**** Data provided

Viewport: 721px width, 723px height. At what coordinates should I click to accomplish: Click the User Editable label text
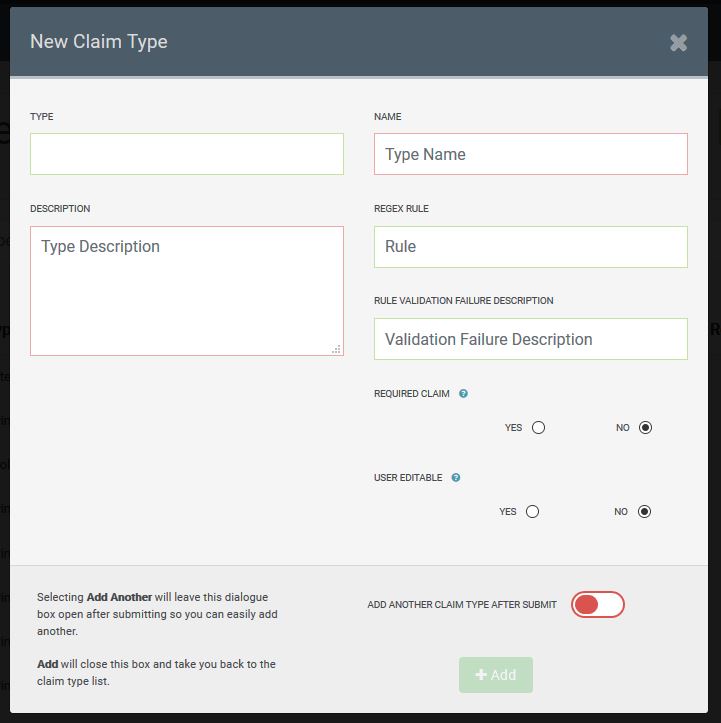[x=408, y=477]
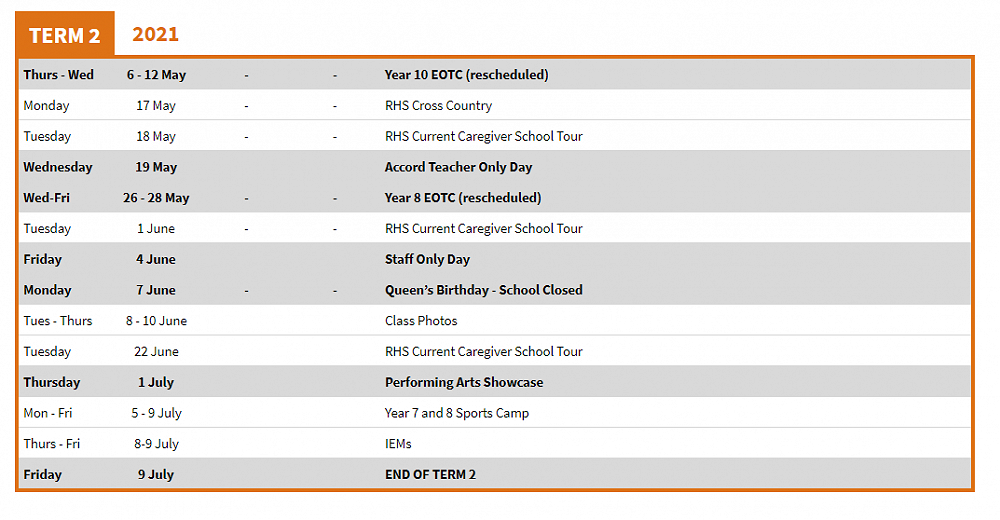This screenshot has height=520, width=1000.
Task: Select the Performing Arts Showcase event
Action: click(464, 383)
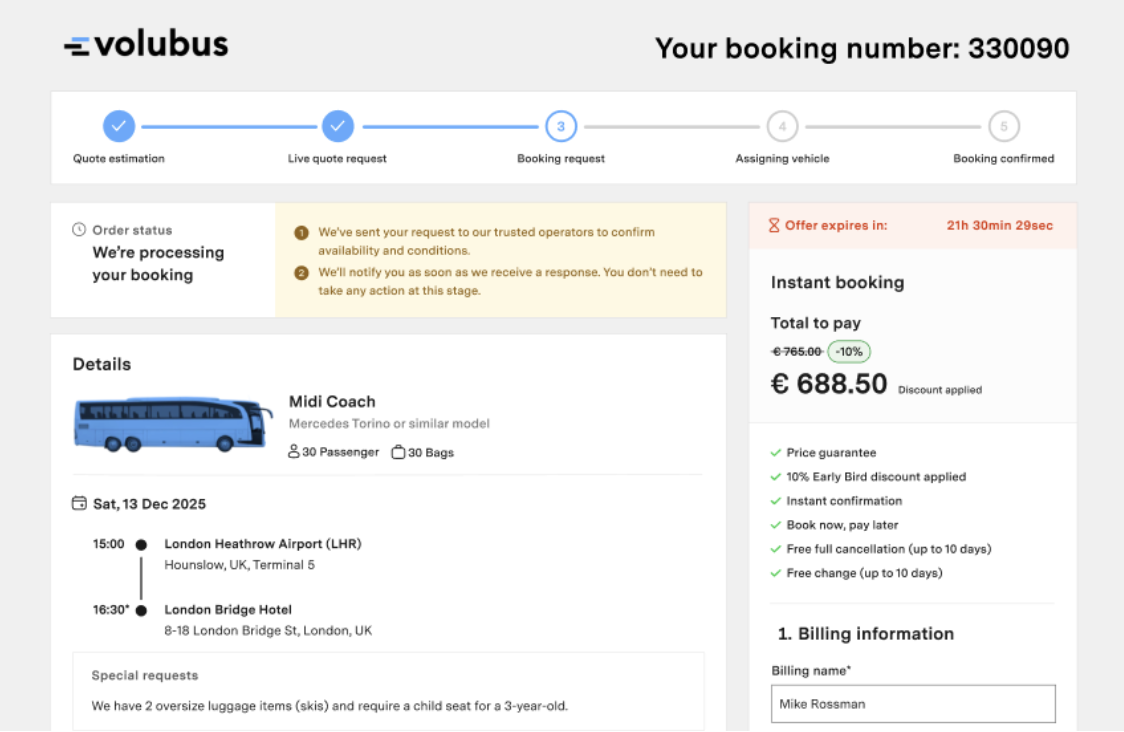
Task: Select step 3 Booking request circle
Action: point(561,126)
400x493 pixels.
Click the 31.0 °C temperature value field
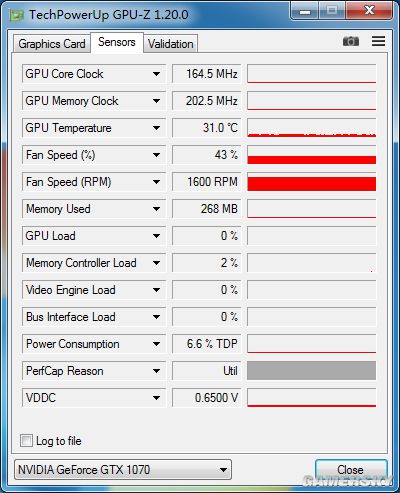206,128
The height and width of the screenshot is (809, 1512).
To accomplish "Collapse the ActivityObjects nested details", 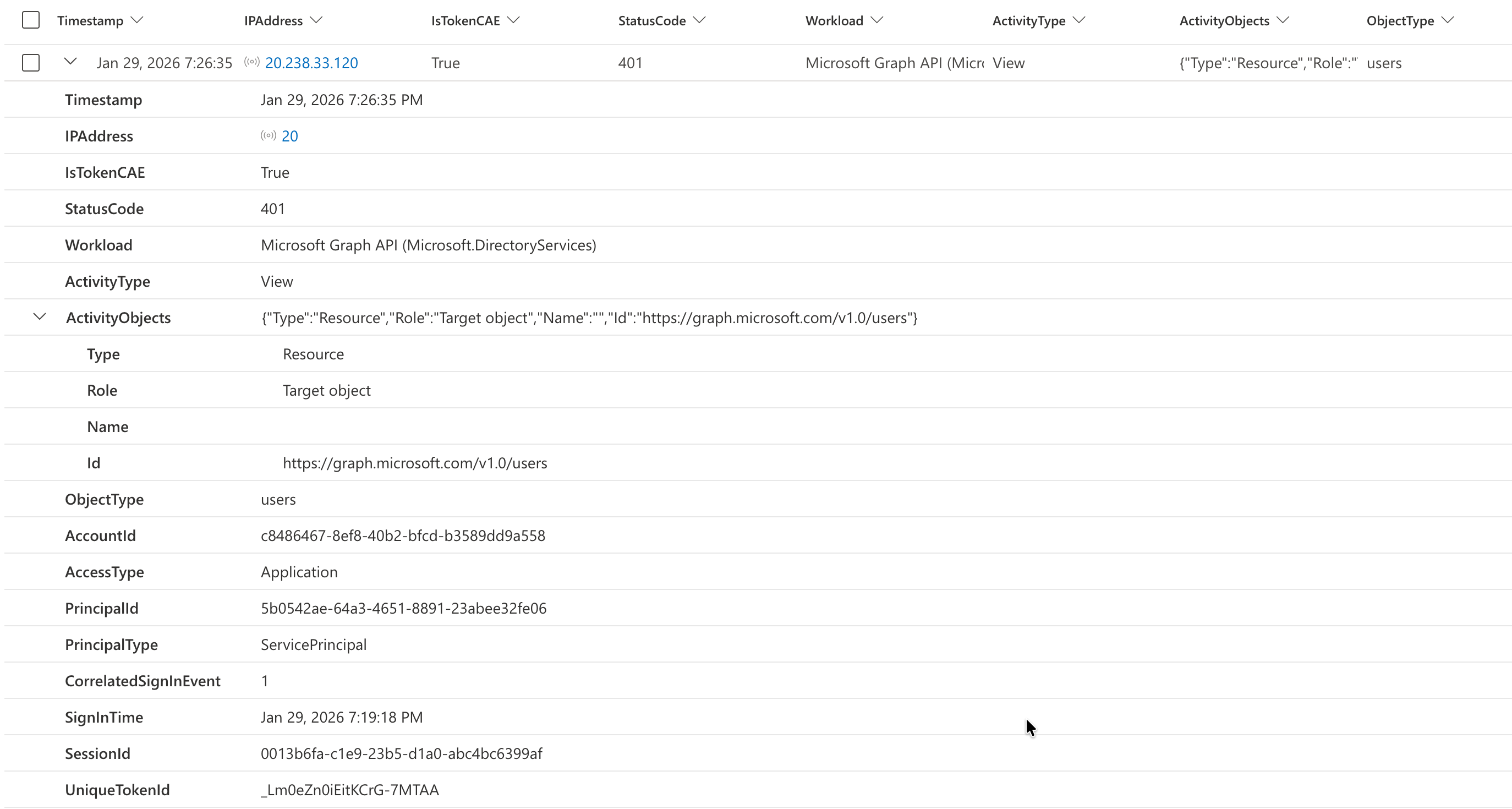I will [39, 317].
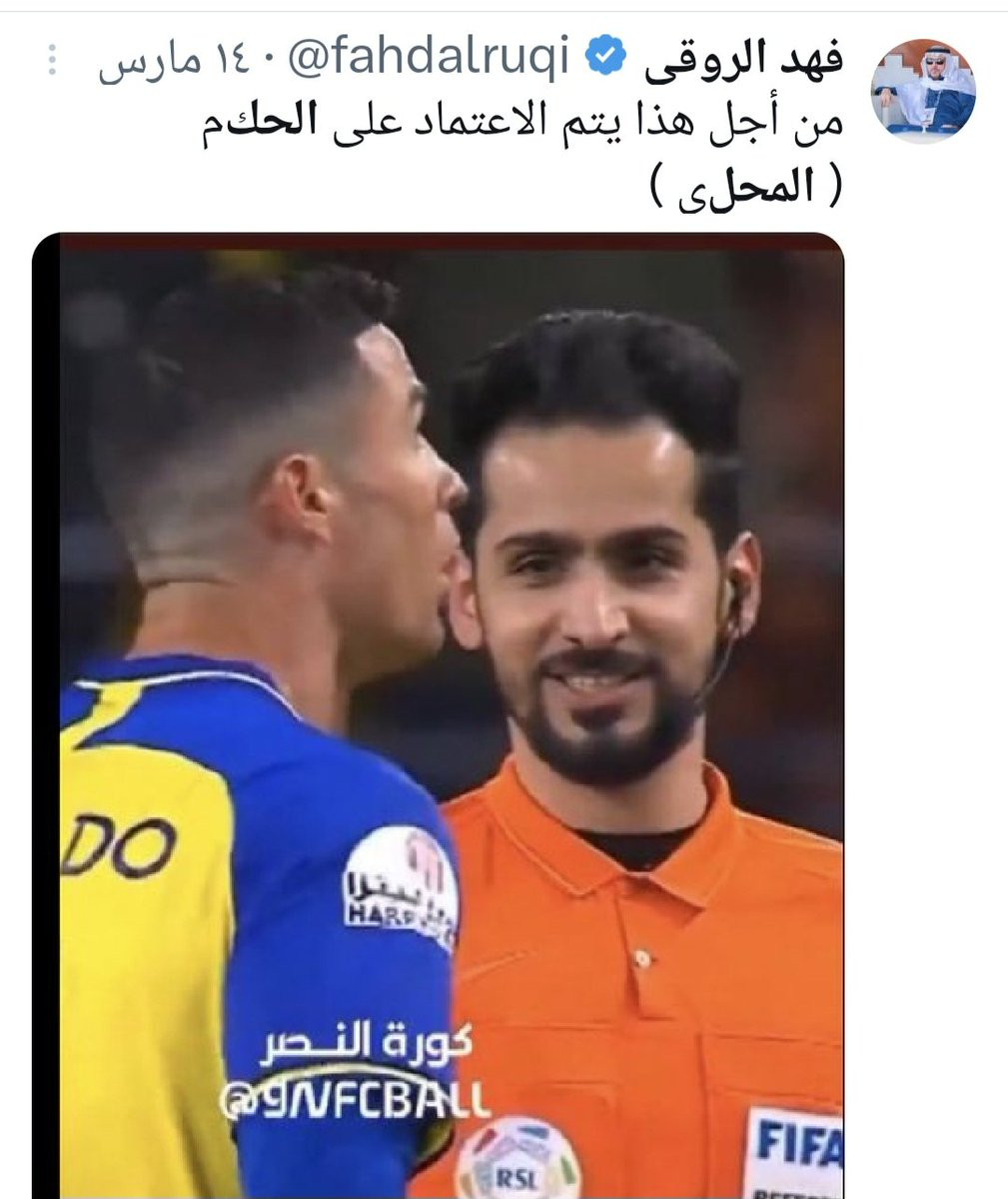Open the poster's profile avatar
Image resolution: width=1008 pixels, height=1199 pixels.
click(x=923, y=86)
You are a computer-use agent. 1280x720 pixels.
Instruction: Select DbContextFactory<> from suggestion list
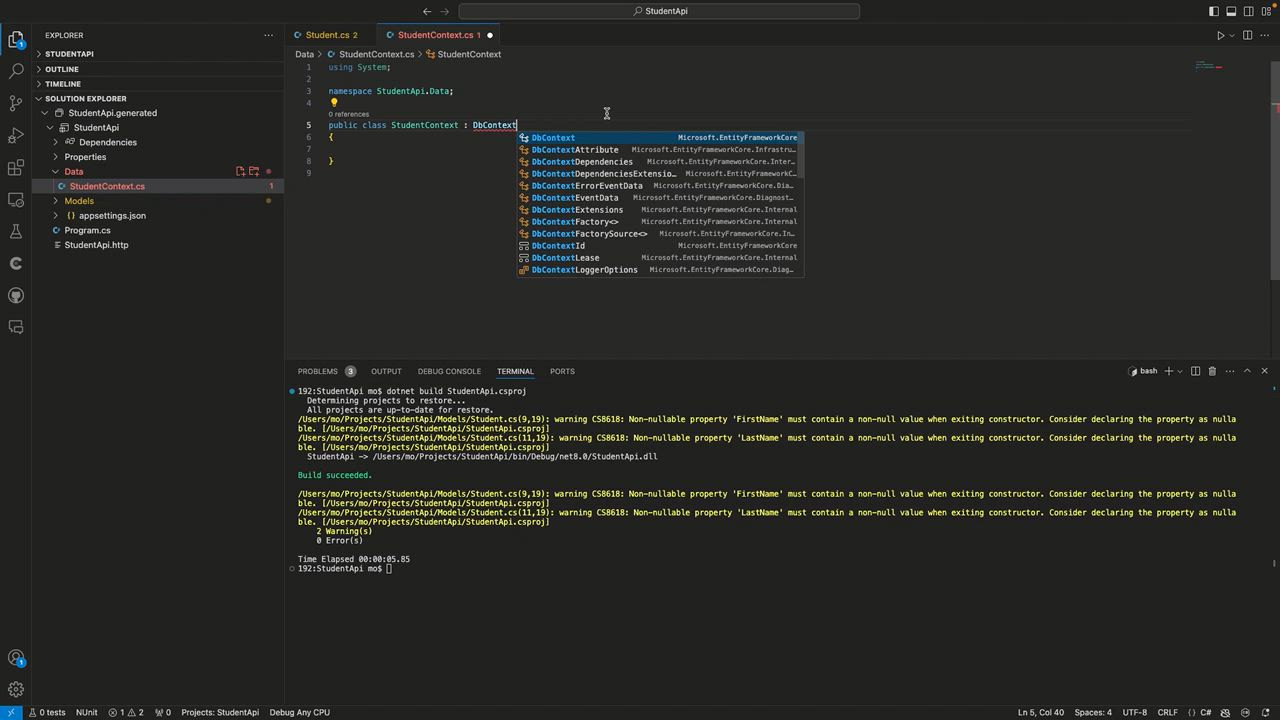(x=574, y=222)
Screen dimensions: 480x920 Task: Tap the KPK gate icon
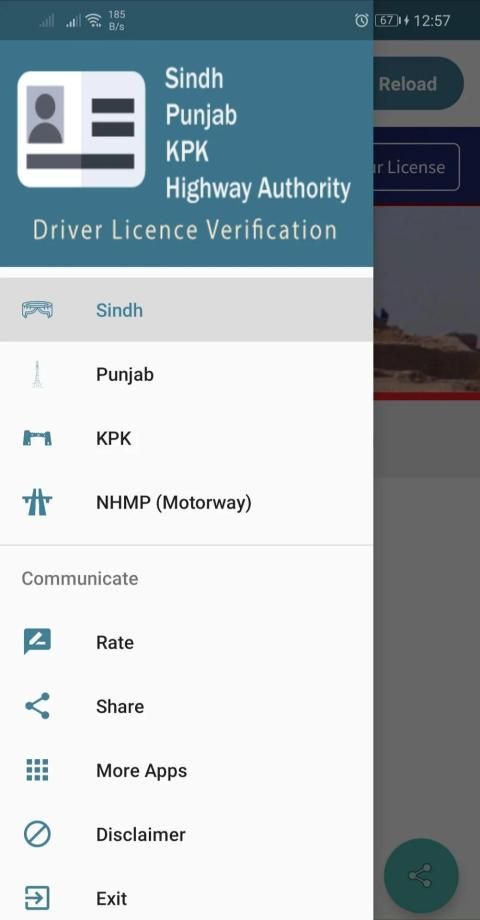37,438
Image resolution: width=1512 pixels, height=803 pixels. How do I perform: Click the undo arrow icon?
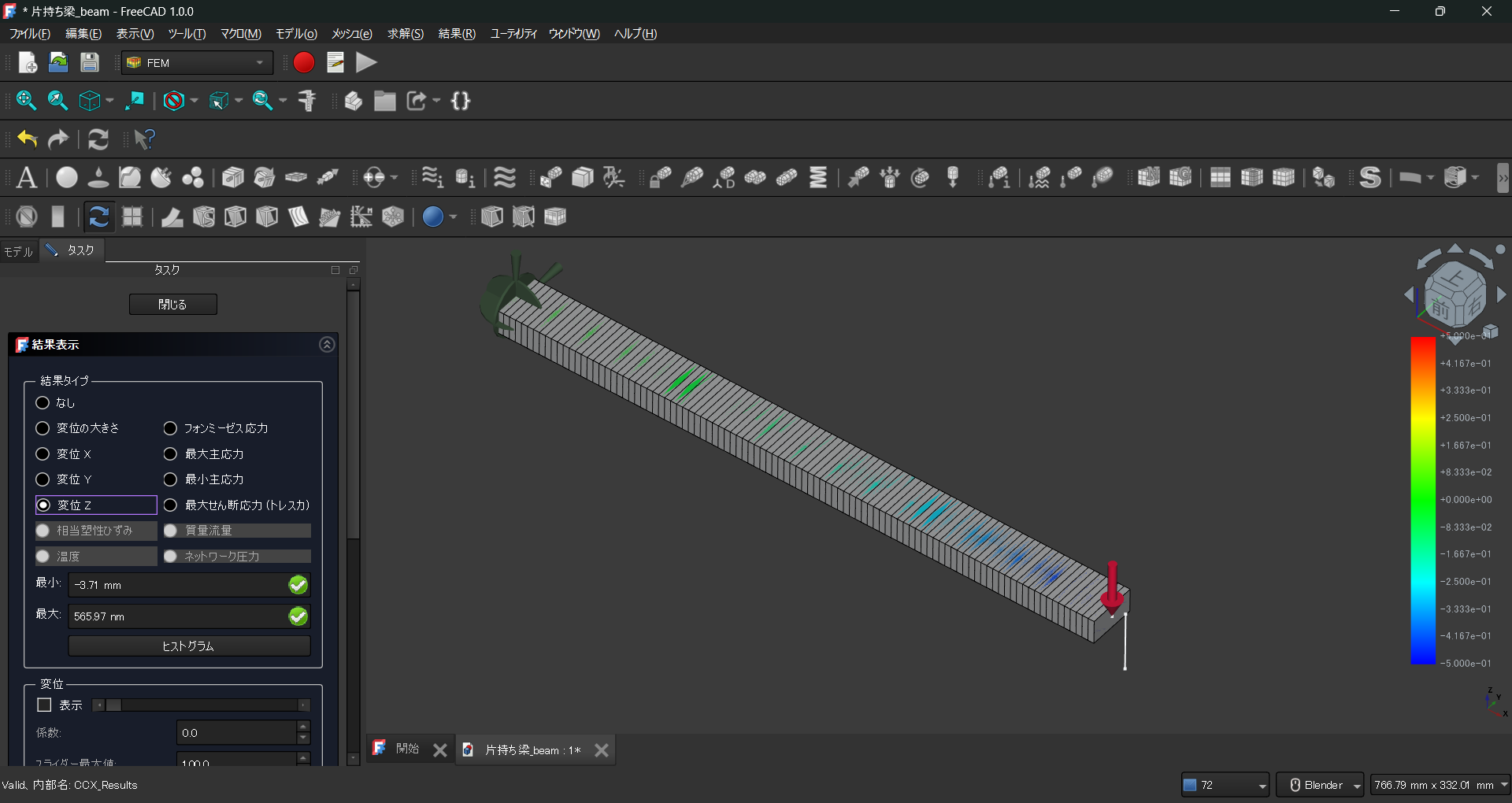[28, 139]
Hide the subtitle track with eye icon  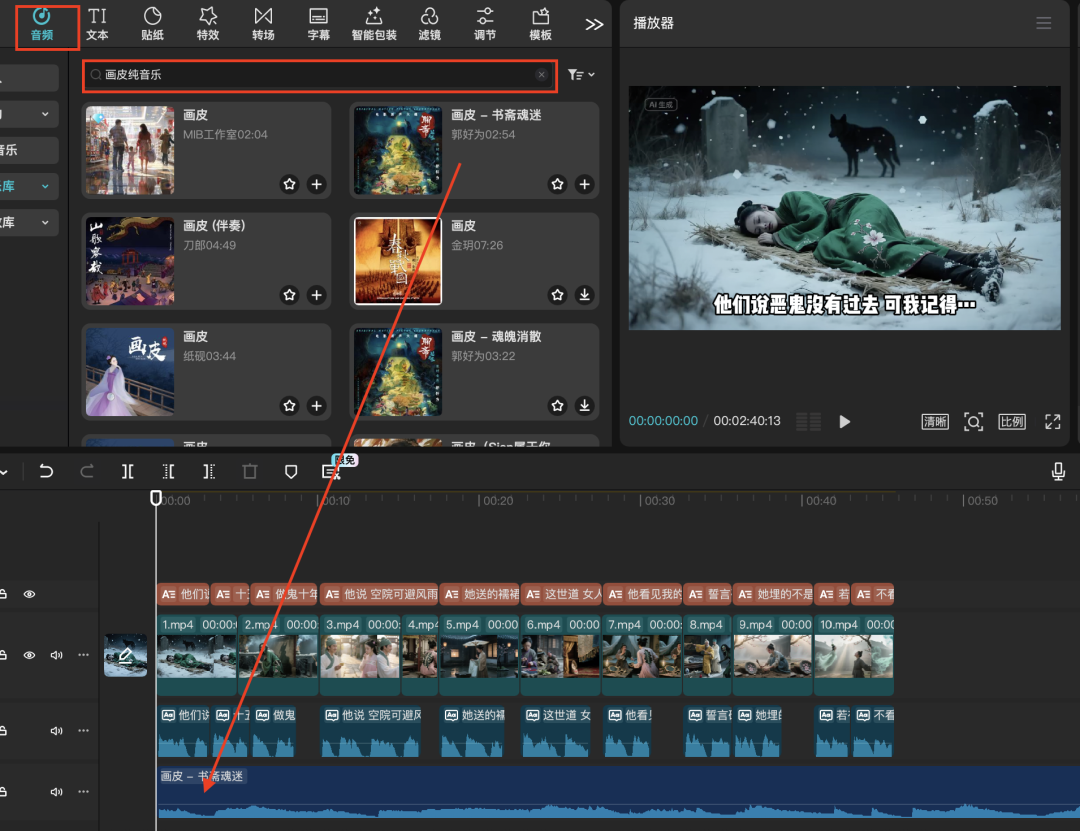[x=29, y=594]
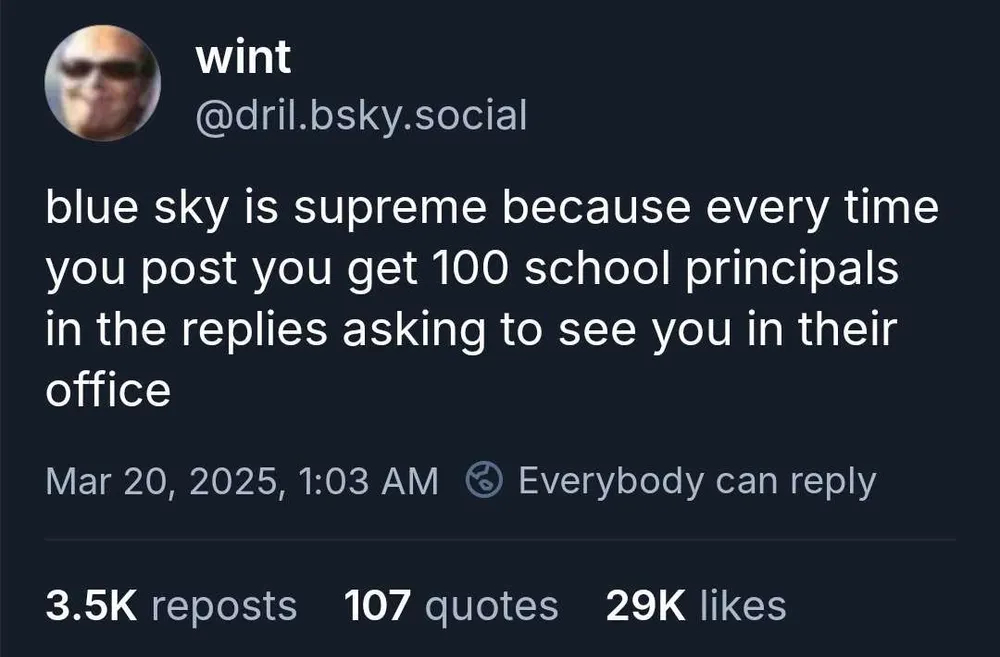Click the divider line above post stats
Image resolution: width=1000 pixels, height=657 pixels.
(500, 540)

********

* [Exercise directions]
Repeat exactly the lines from the start of the entries down to the line with "400x493 pixels.", keeping both ends but none of the pictures.

* [Task response]
Viewport: 721px width, 723px height. At what coordinates should I click to accomplish: Click the User Editable label text
[x=408, y=477]
This screenshot has height=520, width=1000.
Task: Select the Performing Arts Showcase event
Action: click(464, 383)
Task: Select step 3 Booking request circle
Action: point(561,126)
400x493 pixels.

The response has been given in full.